# Fantastic Four - Rise of the Silver Surfer



## Sonnie (Apr 11, 2006)

Fantastic Four - Rise of the Silver Surfer

We rented and watched this movie over the weekend and personally I was not that crazy about it. It wasn't near as good as the first F4 movie to me. I was disappointed. It also seemed like it may have been a little bass shy.

What did those who have seen this think about it?

I'll give it :2.5stars:


----------



## MatrixDweller (Jul 24, 2007)

Did you rent it on Bluray or DVD? 

How was the quality other than the bass as you mentioned?


----------



## Guest (Oct 23, 2007)

I actually enjoyed it, but I'm a sucker for Jessica Alba, and it was the first movie I watched on our new plasma in the bedroom, so I was pleased to see anything on the new set / surround system in there (been suffering with our old 27" CRT for the last 6 months or so while remodeling). Not the greatest movie I've ever seen, but enjoyable.


----------



## Sonnie (Apr 11, 2006)

I rented it on DVD... no Blu-ray player as of yet. Hopefully soon, but still then no BD rentals around here. Not sure Netflix will be worth it until more releases are available in HD.

The PQ was pretty good on regular upconverted DVD, actually it was excellent. I suspect BD will be stellar.


----------



## Mike P. (Apr 6, 2007)

I agree with Sonnie. It wasn't as good as the first F4 movie.
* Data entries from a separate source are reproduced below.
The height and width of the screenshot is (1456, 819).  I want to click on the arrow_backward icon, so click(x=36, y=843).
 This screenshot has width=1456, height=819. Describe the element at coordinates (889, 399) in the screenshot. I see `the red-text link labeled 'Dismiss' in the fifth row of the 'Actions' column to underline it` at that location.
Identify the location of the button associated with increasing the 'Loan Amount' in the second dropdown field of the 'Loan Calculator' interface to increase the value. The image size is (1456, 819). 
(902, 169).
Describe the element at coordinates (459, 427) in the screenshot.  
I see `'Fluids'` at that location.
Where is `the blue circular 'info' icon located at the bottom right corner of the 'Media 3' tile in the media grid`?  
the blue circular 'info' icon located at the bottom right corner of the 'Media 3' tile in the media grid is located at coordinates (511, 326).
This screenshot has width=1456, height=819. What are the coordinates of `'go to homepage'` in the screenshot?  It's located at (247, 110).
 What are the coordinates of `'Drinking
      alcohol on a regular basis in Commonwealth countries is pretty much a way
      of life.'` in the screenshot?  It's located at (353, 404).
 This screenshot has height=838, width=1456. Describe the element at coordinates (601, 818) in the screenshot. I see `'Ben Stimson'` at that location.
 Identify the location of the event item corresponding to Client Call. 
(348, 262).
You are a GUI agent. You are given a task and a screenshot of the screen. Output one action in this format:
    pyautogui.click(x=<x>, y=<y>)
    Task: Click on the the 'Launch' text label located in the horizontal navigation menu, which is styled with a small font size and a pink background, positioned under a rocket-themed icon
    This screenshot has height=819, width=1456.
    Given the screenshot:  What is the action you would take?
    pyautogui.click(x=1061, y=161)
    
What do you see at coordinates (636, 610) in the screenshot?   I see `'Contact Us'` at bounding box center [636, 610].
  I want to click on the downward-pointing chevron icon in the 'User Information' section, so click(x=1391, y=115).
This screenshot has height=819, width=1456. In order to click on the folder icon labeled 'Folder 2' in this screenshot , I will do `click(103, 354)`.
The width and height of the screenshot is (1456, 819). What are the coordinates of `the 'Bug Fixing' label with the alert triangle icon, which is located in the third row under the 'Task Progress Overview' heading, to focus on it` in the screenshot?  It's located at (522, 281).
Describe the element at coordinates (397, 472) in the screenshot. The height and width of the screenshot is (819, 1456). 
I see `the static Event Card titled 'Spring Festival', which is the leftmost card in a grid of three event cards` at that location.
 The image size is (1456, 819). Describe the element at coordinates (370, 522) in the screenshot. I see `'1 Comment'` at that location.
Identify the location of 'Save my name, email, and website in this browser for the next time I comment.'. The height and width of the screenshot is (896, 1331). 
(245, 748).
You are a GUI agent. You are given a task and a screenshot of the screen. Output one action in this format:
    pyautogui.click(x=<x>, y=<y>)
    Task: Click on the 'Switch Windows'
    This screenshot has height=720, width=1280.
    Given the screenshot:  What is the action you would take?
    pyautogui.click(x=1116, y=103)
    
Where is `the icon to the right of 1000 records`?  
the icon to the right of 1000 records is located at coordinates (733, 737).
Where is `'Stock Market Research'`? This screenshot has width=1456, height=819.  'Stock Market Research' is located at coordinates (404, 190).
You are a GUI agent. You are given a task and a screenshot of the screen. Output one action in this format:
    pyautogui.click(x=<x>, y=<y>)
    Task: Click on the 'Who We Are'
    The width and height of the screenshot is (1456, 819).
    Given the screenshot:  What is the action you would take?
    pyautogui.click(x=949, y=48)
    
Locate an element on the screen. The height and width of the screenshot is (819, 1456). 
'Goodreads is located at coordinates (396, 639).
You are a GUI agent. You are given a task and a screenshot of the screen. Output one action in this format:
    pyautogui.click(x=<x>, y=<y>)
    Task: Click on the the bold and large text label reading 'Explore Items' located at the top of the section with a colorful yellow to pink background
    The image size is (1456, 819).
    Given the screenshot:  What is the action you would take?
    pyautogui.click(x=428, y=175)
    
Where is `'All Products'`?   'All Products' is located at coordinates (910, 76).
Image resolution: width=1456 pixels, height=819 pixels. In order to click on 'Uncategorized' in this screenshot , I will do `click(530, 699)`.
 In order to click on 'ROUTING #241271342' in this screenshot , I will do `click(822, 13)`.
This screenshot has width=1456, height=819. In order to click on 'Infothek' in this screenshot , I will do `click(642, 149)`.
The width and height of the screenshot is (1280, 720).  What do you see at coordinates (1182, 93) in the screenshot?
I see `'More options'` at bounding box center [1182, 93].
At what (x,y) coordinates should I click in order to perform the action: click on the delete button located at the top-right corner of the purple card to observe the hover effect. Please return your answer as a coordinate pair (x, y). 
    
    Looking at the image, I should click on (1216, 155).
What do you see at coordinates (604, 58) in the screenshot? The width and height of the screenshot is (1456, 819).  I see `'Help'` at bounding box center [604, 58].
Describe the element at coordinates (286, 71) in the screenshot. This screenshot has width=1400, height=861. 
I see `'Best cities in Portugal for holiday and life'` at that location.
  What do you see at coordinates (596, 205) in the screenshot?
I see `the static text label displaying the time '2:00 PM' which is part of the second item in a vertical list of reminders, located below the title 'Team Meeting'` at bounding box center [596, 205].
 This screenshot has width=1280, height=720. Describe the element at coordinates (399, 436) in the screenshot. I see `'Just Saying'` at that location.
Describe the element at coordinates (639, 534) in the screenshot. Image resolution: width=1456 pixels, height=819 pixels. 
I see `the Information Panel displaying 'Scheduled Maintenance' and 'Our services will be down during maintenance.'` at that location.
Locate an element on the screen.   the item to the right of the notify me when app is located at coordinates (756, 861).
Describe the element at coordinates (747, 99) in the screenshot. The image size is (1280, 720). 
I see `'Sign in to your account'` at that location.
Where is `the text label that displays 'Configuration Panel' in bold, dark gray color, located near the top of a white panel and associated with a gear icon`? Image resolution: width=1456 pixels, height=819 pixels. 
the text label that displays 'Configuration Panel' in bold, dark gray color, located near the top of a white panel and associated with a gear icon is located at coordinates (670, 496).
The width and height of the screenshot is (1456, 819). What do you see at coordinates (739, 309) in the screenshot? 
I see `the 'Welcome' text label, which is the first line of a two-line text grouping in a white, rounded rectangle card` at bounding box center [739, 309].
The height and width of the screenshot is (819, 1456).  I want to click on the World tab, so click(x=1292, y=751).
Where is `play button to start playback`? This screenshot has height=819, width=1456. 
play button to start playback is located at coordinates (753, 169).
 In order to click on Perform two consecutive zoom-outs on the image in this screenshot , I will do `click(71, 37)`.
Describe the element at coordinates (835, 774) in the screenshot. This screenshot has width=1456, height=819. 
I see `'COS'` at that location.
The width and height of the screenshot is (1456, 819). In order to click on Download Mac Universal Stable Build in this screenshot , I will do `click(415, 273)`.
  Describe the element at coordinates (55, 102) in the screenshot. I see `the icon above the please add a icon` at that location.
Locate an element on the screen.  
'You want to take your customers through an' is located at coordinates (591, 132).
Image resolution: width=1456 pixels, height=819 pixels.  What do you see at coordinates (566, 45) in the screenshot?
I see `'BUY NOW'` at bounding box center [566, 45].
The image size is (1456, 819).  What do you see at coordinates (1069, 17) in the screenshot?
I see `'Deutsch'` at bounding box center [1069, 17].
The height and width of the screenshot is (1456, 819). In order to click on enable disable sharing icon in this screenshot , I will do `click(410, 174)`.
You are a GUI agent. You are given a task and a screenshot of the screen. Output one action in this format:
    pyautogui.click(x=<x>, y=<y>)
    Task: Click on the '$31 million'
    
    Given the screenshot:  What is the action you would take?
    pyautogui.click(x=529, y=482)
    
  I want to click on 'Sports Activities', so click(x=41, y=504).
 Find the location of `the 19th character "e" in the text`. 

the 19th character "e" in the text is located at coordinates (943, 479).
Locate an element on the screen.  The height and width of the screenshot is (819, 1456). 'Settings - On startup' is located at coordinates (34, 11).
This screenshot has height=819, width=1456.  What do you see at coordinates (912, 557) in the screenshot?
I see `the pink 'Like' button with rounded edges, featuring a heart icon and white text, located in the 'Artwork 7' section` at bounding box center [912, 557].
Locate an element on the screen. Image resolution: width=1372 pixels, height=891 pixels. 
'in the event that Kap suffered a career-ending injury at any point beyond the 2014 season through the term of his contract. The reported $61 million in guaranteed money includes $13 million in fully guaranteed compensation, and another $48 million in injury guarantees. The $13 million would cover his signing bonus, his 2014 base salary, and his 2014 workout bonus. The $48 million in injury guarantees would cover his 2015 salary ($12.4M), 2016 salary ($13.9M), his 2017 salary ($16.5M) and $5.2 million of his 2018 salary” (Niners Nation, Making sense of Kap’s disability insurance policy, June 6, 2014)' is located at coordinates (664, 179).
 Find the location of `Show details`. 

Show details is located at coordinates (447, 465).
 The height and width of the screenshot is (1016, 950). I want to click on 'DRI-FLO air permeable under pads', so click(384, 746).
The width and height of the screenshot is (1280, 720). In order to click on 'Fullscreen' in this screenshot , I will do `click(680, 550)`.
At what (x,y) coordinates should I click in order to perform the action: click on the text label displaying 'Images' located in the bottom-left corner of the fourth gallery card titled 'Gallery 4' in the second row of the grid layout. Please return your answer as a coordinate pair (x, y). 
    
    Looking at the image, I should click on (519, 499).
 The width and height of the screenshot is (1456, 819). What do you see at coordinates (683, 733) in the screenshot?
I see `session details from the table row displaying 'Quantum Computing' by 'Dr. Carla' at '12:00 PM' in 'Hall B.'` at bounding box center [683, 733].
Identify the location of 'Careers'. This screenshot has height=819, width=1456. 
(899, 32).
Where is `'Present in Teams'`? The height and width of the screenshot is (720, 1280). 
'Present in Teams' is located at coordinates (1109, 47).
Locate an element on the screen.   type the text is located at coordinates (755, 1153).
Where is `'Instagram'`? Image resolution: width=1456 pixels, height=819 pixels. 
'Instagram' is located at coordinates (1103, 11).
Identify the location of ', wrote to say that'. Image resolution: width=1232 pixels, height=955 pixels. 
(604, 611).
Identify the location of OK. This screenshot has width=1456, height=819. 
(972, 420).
My wife and I were both disappointed.


----------



## toecheese (May 3, 2006)

Funny, I rented it on DVD and liked it better than the first one. Other than the unexplained rebirth of Von Doom, I thought the story, acting, effects were better. It's been a while since I saw the first one, but I remember it as campy, and this one wasn't nearly so.


----------